February 8, 2011
I first learned about dukkah three years ago, when I had the incredible good fortune of traveling to Australia for a writers' festival. I spotted that Egyptian mix of nuts and spices again and again, in fine foods stores and on restaurant menus, and naturally, I was intrigued.
Dukkah -- also spelled duqqa or dukka -- is made with nuts (most commonly hazelnuts, sometimes pistachios or almonds) and seeds (cumin, sesame, coriander, fennel), as well as pepper berries, salt, and sometimes dried herbs and chili pepper. The ingredients are lightly toasted, then ground together into a not-too-fine powder.

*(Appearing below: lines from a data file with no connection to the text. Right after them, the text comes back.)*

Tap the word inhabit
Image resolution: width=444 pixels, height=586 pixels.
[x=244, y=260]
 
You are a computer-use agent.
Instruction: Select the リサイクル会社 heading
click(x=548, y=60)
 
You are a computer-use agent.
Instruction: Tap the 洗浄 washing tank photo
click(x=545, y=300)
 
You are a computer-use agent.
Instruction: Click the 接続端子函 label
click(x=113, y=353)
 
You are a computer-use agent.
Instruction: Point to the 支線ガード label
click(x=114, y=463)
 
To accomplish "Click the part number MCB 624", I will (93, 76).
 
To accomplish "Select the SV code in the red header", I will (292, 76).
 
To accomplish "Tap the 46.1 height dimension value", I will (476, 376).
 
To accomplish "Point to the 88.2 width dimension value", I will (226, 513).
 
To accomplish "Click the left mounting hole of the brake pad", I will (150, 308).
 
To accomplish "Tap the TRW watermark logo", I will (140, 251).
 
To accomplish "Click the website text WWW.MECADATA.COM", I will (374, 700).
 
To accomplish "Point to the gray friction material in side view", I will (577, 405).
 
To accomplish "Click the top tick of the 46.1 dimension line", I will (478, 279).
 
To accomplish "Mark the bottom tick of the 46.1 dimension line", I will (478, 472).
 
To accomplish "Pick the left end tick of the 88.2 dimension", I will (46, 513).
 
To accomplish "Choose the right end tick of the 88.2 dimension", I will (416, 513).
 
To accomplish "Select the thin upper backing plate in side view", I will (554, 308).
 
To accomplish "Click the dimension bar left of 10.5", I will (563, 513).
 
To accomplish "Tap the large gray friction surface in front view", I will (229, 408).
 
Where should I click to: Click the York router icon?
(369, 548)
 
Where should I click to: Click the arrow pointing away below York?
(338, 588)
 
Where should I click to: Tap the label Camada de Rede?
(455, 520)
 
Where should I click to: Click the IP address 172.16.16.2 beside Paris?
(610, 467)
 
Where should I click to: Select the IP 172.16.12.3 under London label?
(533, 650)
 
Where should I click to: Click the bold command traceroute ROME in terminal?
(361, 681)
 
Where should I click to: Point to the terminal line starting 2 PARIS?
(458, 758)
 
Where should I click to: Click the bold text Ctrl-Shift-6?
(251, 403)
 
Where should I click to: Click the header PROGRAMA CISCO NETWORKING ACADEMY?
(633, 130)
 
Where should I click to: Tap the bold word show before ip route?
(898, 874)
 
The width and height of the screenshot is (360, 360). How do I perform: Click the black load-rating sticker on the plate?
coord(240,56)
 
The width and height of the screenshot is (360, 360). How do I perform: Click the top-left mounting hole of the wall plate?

Dukkah is typically used as an interactive appetizer involving bread, a shallow cup of olive oil, and another of dukkah: you tear off a piece of bread, dip it lightly in the oil, then in the dukkah, and eat. It is very good.
I brought a jar of dukkah back from Australia then, but quickly realized nothing was stopping me from making my own, which I enthusiastically did. My enthusiasm was somewhat tempered, however, by the fact that I was using a mortar and pestle. Traditional though they may be, these tools require a not insignificant amount of huile de coude (yes, the French use extra-virgin elbow oil, it has more flavor than elbow grease).
But my dukkaphilia was rekindled when I acquired an electric spice grinder last year -- actually, it's a repurposed coffee grinder -- and discovered I could have freshly mixed dukkah in seconds, with very little caloric expenditure.
I've been making it a lot lately, and it's my new favorite boy-this-just-goes-with-everything-doesn't-it ingredient. In fact, I'm still looking for things I can't do with it.
In addition to the classic bread-oil-dip use described above, I've been adding it to roasted vegetables and grated carrot salads, I've been seasoning hard-boiled eggs with it (dip and bite, dip and bite) and using it as a furikake to make onigiri (it works really well), and I've flavored the dough for bread rolls with it. Maxence likes to sprinkle it on a slice of buttered pain au levain at breakfast, and now that the first radishes are making their appearance (they are! isn't it exciting?), I plan to substitute dukkah for the salt in croque-au-sel radishes.
There is no single formula for dukkah; it is one of those preparations for which there may be as many versions as there are cooks. I'm giving you the recipe below as an illustration of what works for me, but you can play around with the different ingredients to find the balance of flavors that appeals to you the most. (And when you do, I hope you'll report back and share.)
- 30 grams (1 ounce, 1/4 cup) hazelnuts
- 30 grams (1 ounce, 1/4 cup) shelled pistachios (unsalted)
- 4 tablespoons sesame seeds
- 2 tablespoons coriander seeds
- 2 tablespoons cumin seeds
- 1 teaspoon fennel seeds
- 1 teaspoon black pepper berries
- 2 teaspoons dried thyme
- 1 teaspoon salt
Toast the hazelnuts and pistachios in a dry skillet, and set aside. Toast the seeds and berries (from sesame to black pepper) in the skillet for 2 minutes, until fragrant, shaking the skillet frequently. Let cool completely.
Combine all the ingredients, and grind to a coarse powder in an electric grinder or with a mortar and pestle. You may have to proceed in two batches.
Pour into a jar, close tightly, and keep somewhere cool and dry.